Every record here needs to be written out again exactly.

RECORD EXTRACTS:

* * * * * * * * *

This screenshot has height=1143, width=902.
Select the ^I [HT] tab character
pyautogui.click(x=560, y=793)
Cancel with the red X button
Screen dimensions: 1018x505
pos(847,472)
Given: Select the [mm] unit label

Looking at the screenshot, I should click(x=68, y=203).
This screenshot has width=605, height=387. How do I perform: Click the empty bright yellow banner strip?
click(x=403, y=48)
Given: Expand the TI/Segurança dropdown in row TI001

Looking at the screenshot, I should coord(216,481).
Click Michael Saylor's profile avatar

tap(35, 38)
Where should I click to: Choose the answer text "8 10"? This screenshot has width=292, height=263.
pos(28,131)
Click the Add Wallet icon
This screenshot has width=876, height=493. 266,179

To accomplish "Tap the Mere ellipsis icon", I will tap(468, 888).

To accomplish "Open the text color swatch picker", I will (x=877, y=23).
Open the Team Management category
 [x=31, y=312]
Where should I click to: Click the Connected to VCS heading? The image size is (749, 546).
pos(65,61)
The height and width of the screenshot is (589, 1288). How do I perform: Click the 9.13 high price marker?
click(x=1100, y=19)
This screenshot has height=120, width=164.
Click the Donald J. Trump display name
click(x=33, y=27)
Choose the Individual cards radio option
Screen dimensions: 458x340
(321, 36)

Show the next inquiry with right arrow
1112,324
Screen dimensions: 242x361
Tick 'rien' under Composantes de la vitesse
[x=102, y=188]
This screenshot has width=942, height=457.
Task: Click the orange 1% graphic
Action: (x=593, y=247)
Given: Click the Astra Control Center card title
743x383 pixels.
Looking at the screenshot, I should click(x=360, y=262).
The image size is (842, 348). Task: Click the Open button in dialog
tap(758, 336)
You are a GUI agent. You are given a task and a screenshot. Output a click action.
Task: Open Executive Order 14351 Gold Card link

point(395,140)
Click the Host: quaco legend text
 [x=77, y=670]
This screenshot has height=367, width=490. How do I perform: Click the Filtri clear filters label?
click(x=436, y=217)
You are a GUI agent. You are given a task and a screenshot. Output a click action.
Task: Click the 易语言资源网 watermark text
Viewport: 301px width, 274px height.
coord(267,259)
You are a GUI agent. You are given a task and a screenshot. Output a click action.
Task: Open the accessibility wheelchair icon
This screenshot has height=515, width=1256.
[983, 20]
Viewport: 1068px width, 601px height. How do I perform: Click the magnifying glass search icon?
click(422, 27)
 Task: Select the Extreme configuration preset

* * * * * * * * *

WRITTEN RESPONSE:
This screenshot has height=1143, width=902.
Select the ^I [HT] tab character
pyautogui.click(x=560, y=793)
Cancel with the red X button
Screen dimensions: 1018x505
pos(847,472)
Given: Select the [mm] unit label

Looking at the screenshot, I should click(x=68, y=203).
This screenshot has width=605, height=387. How do I perform: Click the empty bright yellow banner strip?
click(x=403, y=48)
Given: Expand the TI/Segurança dropdown in row TI001

Looking at the screenshot, I should coord(216,481).
Click Michael Saylor's profile avatar

tap(35, 38)
Where should I click to: Choose the answer text "8 10"? This screenshot has width=292, height=263.
pos(28,131)
Click the Add Wallet icon
This screenshot has width=876, height=493. 266,179

To accomplish "Tap the Mere ellipsis icon", I will tap(468, 888).

To accomplish "Open the text color swatch picker", I will (x=877, y=23).
Open the Team Management category
 [x=31, y=312]
Where should I click to: Click the Connected to VCS heading? The image size is (749, 546).
pos(65,61)
The height and width of the screenshot is (589, 1288). How do I perform: Click the 9.13 high price marker?
click(x=1100, y=19)
This screenshot has height=120, width=164.
Click the Donald J. Trump display name
click(x=33, y=27)
Choose the Individual cards radio option
Screen dimensions: 458x340
(321, 36)

Show the next inquiry with right arrow
1112,324
Screen dimensions: 242x361
Tick 'rien' under Composantes de la vitesse
[x=102, y=188]
This screenshot has width=942, height=457.
Task: Click the orange 1% graphic
Action: (x=593, y=247)
Given: Click the Astra Control Center card title
743x383 pixels.
Looking at the screenshot, I should click(x=360, y=262).
The image size is (842, 348). Task: Click the Open button in dialog
tap(758, 336)
You are a GUI agent. You are given a task and a screenshot. Output a click action.
Task: Open Executive Order 14351 Gold Card link

point(395,140)
Click the Host: quaco legend text
 [x=77, y=670]
This screenshot has height=367, width=490. How do I perform: Click the Filtri clear filters label?
click(x=436, y=217)
You are a GUI agent. You are given a task and a screenshot. Output a click action.
Task: Click the 易语言资源网 watermark text
Viewport: 301px width, 274px height.
coord(267,259)
You are a GUI agent. You are given a task and a screenshot. Output a click action.
Task: Open the accessibility wheelchair icon
This screenshot has height=515, width=1256.
[983, 20]
Viewport: 1068px width, 601px height. How do I perform: Click the magnifying glass search icon?
click(422, 27)
 Task: Select the Extreme configuration preset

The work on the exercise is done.